Het grootste bezwaar van Holdijk tegen het huidige voorstel is dat het puur uit bezuinigingsmotieven is geboren. ‘Het is te weinig afgewogen. Voor een aantal typen zaken en inkomenscategorieën worden naar mijn idee te forse drempels opgeworpen.’ Holdijk noemt de voorgestelde tarieven in het bestuursrecht, een rechtsgebied waar hij in zijn loopbaan als zelfstandig juridisch adviseur vaak mee te maken heeft gehad. Hij bedrijft dan ook geen partijpolitiek, zegt Holdijk. Maar het knelt met zijn rechtsstatelijk geweten dat de overheid zich via de heffing van griffierechten een ‘veilige vluchthaven’ zou trachten te verschaffen. ‘Als op een overheidsbesluit gerechtvaardigde kritiek van welke aard dan ook mogelijk is, moet die overheid geen dusdanig hoge financiële drempels opleggen dat mensen zeggen: “Ik begin er niet aan.” Het is te simpel voor de overheid om de toegang tot een proces tegen diezelfde overheid op die manier maar van zich af te werpen.
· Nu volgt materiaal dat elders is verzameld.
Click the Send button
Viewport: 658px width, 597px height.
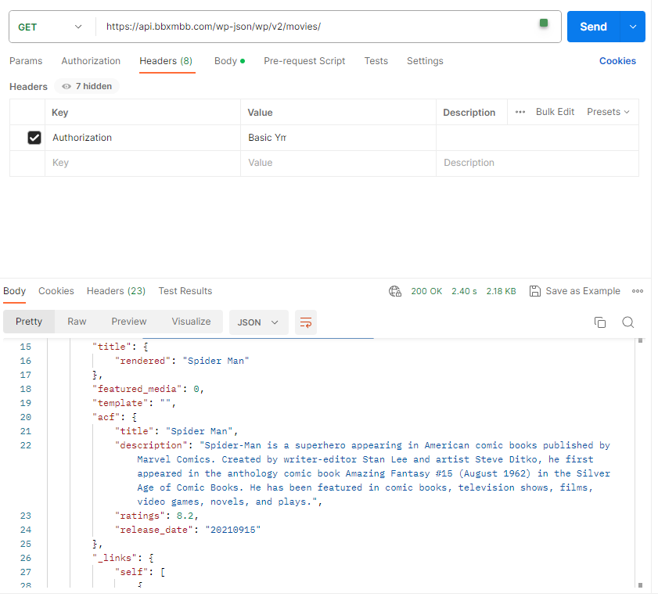click(593, 27)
En ook de schijn dat dat het geval zou zijn dient zij te vermijden.’
Hand in eigen boezem
Dat gezegd hebbende, ziet Holdijk toch geen ‘heel harde rechtsstatelijke argumenten’ om te zeggen dat er helemaal niet door middel van hogere griffierechten bezuinigd mag worden. ‘Waarom zouden we alles verhogen en de griffierechten niet?’
Daarom vindt de noodkreet van de sociale advocatuur, dat de weg naar de rechter door de bezuinigingen op de gefinancierde rechtshulp in combinatie met hogere griffierechten voor de laagste inkomens wordt afgesneden, bij Holdijk weinig gehoor. ‘Er wordt wel op gefinancierde rechtshulp bezuinigd, maar je ziet dat het meeste toch wordt teruggedraaid ten opzichte van het oorspronkelijke voorstel. En gelukkig wordt er bij de toewijzing ook steeds kritischer gekeken. Dáár moet het gebeuren.’
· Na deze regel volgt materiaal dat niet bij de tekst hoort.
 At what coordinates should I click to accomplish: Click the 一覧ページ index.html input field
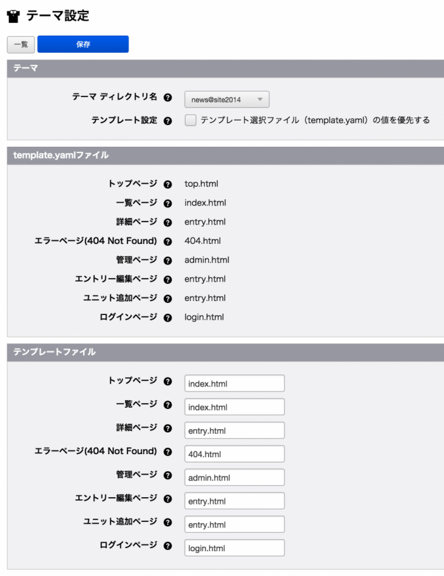click(235, 407)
Problemen zullen zich voordoen bij de personen en bedrijven die net niet voor gefinancierde rechtshulp in aanmerking komen. Daar mag de advocatuur de hand in eigen boezem steken. ‘Als ik de tarieven van advocaten van vijfentwintig jaar geleden vergelijk met nu, kun je toch niet altijd roepen dat recht goedkoop moet zijn? Ik vind de tarieven in de advocatuur over het algemeen buitengewoon fors. Ook dat betrekken mensen in hun kosten-batenanalyse. De advocaten die zaken echt pro Deo deden zijn inmiddels allemaal gestorven en ik heb nog geen nieuwe gezien.’ Het wetsvoorstel staat overigens eind mei alweer ingepland.